Effects of Estradiol Withdrawal on Mood in Women With Past Perimenopausal Depression: A Randomized Clinical Trial

Peter J Schmidt, Rivka Ben Dor, Pedro E Martinez, Gioia M Guerrieri, Veronica L Harsh, Karla Thompson, Deloris E Koziol, Lynnette K Nieman, David R Rubinow, Peter J Schmidt, Rivka Ben Dor, Pedro E Martinez, Gioia M Guerrieri, Veronica L Harsh, Karla Thompson, Deloris E Koziol, Lynnette K Nieman, David R Rubinow

Abstract

Importance: Perimenopause is accompanied by an increased risk of new and recurrent depression. The coincidence of declining ovarian function with the onset of depression led to the inference that "withdrawal" from physiologic estradiol levels underpinned depression in perimenopause.
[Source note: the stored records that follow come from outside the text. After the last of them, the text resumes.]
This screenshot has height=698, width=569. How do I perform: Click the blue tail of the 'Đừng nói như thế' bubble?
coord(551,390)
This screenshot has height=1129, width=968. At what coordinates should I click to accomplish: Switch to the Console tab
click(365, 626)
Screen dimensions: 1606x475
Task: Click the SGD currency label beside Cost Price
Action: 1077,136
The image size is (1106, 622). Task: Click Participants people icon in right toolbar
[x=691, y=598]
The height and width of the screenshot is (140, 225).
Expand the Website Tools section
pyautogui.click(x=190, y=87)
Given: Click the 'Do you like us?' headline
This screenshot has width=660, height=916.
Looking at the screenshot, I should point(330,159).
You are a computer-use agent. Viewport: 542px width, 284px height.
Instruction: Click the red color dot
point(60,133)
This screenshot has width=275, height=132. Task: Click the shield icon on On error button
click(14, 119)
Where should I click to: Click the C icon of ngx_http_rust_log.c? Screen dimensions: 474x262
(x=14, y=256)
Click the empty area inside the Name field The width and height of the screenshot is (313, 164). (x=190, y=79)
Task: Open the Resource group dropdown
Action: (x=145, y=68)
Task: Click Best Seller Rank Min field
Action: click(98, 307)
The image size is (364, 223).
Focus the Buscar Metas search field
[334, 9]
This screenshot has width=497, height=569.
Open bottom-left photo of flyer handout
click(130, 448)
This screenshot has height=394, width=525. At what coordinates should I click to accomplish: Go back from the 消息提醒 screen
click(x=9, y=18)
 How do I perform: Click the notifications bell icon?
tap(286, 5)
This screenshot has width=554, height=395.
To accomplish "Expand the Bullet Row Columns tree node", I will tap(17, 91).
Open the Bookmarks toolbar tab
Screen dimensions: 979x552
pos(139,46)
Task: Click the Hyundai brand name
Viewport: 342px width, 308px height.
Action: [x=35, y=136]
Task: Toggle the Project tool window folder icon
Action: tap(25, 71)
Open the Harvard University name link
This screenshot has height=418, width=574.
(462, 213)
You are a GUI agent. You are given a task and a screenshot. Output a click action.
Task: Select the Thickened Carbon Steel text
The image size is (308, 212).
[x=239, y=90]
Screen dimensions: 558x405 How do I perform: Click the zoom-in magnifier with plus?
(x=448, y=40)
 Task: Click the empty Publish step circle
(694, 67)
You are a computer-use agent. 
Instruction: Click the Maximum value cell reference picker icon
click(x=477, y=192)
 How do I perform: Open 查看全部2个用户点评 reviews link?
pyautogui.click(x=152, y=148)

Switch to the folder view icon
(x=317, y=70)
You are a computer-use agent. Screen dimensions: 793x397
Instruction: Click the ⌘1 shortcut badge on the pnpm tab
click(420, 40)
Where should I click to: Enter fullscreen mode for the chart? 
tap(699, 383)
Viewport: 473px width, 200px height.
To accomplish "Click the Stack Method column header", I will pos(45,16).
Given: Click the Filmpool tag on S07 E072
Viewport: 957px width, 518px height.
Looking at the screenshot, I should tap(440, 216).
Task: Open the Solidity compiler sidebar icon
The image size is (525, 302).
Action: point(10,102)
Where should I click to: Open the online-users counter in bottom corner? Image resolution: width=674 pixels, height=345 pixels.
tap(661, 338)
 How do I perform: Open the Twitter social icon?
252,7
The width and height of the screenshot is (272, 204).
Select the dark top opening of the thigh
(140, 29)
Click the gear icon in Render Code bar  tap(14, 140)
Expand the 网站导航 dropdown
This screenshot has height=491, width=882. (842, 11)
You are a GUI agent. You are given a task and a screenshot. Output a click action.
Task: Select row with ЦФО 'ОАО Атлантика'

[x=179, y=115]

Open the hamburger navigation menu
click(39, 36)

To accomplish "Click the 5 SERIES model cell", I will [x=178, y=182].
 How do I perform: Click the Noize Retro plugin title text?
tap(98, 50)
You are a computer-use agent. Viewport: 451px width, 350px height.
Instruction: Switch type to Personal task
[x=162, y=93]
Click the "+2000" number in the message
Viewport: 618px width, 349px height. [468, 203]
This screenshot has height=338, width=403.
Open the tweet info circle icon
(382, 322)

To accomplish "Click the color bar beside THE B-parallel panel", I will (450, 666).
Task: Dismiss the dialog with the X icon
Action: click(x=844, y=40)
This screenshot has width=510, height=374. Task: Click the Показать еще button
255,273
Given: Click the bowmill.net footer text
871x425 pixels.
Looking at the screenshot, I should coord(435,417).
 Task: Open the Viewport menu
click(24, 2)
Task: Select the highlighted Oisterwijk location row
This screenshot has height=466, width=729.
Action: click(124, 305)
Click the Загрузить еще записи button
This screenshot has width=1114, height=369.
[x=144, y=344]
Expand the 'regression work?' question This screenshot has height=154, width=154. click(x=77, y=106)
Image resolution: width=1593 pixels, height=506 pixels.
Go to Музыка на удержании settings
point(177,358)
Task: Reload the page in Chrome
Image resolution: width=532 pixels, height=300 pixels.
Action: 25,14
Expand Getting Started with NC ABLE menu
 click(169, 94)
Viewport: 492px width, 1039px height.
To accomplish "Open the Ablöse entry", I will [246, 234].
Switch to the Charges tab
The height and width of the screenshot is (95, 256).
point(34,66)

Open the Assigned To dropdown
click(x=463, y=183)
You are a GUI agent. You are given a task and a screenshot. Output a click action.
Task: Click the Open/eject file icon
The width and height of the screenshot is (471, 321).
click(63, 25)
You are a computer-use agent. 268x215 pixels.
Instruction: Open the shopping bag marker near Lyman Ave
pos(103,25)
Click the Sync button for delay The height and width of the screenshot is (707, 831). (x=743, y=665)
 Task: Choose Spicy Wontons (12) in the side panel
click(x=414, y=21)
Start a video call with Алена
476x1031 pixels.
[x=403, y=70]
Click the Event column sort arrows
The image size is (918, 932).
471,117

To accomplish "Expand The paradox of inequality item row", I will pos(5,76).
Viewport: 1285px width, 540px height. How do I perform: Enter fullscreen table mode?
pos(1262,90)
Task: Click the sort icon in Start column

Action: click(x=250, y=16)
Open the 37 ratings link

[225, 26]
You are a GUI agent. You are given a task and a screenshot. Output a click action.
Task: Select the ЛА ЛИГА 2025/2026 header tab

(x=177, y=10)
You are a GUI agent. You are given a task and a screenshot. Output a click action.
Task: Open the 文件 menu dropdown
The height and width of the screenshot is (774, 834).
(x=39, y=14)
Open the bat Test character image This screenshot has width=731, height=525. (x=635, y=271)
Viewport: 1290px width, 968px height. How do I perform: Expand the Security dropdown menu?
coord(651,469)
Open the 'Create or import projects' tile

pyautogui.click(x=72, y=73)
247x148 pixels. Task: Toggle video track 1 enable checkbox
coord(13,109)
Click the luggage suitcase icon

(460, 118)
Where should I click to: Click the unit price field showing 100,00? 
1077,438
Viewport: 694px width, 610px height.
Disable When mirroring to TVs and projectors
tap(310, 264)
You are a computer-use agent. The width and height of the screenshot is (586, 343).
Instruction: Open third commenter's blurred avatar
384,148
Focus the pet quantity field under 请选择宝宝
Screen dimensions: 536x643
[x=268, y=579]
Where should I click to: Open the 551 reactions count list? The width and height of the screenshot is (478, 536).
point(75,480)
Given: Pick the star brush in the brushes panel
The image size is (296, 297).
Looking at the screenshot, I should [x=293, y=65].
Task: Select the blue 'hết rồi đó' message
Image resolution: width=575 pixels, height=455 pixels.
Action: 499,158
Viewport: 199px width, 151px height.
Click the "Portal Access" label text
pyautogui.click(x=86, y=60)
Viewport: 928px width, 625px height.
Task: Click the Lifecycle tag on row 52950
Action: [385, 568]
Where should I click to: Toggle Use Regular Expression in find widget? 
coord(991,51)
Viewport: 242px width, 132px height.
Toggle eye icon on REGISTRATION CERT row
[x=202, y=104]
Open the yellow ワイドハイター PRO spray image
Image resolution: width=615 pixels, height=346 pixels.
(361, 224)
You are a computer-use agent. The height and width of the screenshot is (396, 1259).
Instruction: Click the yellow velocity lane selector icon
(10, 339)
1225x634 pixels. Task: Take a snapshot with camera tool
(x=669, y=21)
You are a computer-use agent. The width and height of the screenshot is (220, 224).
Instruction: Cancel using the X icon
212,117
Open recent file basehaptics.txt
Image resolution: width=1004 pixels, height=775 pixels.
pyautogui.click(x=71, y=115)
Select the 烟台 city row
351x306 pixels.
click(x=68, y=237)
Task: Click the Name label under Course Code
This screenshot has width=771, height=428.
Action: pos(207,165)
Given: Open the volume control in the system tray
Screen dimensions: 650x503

To our knowledge, this is the first controlled systematic study to directly test the estrogen withdrawal theory of perimenopausal depression (PMD).

Objective: To examine the role of estradiol withdrawal in PMD.

Design, setting, and participants: Initial open-label treatment with estradiol followed by randomized, double-blind, placebo-controlled, parallel-design evaluation of continued estradiol treatment was evaluated at an outpatient research facility at the National Institutes of Health Clinical Center. An intent-to-treat analysis was performed between October 2003 and July 2012. Participants included asymptomatic postmenopausal women with past PMD responsive to hormone therapy (n = 26) and asymptomatic postmenopausal women with no history of depression (n = 30) matched for age, body mass index, and reproductive status who served as controls. Data were analyzed between November 2012 and October 2013 by repeated-measures analysis of variance.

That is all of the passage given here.